= EXTRACTED INFORMATION =
=====
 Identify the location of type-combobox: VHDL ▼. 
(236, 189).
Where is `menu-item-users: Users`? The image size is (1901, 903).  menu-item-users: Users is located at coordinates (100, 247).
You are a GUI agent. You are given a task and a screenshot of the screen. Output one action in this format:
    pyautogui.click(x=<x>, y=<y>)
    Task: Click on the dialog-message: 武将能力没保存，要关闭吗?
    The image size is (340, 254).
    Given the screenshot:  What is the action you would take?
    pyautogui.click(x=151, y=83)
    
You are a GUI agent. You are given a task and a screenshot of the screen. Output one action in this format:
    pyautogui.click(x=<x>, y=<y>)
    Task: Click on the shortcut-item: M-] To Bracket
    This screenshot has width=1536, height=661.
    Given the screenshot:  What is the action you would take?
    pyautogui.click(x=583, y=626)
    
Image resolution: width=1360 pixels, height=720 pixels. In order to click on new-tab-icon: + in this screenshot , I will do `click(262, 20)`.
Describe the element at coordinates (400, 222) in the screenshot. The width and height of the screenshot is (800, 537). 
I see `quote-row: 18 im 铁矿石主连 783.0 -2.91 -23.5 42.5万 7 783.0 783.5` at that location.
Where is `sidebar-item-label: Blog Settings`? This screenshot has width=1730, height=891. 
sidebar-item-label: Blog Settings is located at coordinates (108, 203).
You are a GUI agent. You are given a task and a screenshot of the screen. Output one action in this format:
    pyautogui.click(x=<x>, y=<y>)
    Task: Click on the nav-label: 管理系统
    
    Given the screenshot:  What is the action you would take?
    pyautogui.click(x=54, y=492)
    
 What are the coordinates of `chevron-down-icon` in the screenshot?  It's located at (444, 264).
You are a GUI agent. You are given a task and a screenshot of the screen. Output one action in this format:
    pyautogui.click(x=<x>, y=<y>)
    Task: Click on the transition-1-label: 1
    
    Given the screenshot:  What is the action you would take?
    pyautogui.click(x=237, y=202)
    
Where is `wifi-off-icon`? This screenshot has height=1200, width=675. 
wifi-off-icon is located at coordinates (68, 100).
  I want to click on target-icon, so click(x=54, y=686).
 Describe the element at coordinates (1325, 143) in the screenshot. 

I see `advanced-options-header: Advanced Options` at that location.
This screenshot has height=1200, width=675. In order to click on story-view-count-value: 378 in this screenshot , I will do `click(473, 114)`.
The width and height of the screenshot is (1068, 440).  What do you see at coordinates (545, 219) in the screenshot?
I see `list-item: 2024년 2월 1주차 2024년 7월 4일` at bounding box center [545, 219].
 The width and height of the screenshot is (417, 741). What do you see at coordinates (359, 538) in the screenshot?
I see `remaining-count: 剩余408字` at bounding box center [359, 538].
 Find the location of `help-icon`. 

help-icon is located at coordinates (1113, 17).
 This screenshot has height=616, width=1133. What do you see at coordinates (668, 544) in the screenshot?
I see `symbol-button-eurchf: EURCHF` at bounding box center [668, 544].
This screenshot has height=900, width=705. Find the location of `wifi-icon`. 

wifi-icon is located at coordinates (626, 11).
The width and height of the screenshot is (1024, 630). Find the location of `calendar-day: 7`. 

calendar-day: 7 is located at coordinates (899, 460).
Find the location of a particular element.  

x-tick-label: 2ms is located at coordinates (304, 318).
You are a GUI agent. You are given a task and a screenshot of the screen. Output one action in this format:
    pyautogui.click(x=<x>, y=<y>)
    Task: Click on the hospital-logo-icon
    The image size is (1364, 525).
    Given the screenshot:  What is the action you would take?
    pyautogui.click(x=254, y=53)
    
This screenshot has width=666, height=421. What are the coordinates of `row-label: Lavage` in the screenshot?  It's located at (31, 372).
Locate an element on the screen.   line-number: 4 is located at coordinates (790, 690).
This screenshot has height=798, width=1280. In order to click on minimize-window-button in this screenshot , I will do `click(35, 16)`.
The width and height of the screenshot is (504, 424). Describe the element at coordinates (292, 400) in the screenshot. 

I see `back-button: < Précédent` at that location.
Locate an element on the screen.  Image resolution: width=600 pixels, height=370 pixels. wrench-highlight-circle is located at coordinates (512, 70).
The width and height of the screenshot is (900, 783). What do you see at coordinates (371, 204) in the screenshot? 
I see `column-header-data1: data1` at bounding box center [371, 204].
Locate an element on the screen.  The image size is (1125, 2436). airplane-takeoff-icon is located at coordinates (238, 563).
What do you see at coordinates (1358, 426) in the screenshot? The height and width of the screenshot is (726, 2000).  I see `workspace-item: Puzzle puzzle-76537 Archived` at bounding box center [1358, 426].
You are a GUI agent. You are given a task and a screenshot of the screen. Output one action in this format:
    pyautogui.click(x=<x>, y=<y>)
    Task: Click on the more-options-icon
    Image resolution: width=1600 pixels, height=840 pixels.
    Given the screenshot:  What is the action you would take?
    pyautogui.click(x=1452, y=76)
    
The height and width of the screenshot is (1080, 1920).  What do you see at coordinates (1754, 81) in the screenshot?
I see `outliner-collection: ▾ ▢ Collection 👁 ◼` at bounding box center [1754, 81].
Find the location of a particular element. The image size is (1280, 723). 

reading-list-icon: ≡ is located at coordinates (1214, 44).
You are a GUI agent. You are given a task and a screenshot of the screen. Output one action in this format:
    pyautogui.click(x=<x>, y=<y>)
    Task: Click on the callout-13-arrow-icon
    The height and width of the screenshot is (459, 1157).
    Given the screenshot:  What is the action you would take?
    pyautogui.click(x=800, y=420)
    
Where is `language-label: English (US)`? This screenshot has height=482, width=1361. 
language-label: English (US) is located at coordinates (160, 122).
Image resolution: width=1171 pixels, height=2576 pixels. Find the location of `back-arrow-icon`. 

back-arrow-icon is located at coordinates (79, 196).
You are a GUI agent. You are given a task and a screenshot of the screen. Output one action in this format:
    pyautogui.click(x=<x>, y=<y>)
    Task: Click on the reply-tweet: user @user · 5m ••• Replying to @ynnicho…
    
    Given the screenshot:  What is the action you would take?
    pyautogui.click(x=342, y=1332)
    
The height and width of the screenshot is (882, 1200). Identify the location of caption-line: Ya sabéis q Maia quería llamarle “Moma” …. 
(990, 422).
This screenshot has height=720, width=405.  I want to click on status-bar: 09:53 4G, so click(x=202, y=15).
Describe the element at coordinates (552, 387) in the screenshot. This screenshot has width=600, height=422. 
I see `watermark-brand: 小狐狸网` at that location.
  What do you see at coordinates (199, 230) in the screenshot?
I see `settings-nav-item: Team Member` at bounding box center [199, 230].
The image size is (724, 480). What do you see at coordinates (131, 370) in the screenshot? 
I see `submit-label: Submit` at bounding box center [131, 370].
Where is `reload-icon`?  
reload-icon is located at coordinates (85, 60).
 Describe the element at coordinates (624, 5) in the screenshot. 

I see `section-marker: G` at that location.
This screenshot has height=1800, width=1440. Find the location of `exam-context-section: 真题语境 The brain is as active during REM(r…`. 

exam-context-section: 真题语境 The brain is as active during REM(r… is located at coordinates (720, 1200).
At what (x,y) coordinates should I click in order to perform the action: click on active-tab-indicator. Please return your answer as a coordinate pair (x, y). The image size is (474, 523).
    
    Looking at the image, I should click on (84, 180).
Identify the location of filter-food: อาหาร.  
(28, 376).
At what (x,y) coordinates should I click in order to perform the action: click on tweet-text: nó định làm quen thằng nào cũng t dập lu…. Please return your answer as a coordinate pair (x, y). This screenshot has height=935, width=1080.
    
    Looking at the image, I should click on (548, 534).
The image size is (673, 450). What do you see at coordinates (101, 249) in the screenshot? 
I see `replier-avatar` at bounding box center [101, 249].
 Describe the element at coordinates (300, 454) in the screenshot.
=====
Copy out the records above word for word, from the start through the line containing "Image resolution: width=1360".

= TASK RESULT =
 Identify the location of type-combobox: VHDL ▼. 
(236, 189).
Where is `menu-item-users: Users`? The image size is (1901, 903).  menu-item-users: Users is located at coordinates (100, 247).
You are a GUI agent. You are given a task and a screenshot of the screen. Output one action in this format:
    pyautogui.click(x=<x>, y=<y>)
    Task: Click on the dialog-message: 武将能力没保存，要关闭吗?
    The image size is (340, 254).
    Given the screenshot:  What is the action you would take?
    pyautogui.click(x=151, y=83)
    
You are a GUI agent. You are given a task and a screenshot of the screen. Output one action in this format:
    pyautogui.click(x=<x>, y=<y>)
    Task: Click on the shortcut-item: M-] To Bracket
    This screenshot has width=1536, height=661.
    Given the screenshot:  What is the action you would take?
    pyautogui.click(x=583, y=626)
    
Image resolution: width=1360 pixels, height=720 pixels. In order to click on new-tab-icon: + in this screenshot , I will do `click(262, 20)`.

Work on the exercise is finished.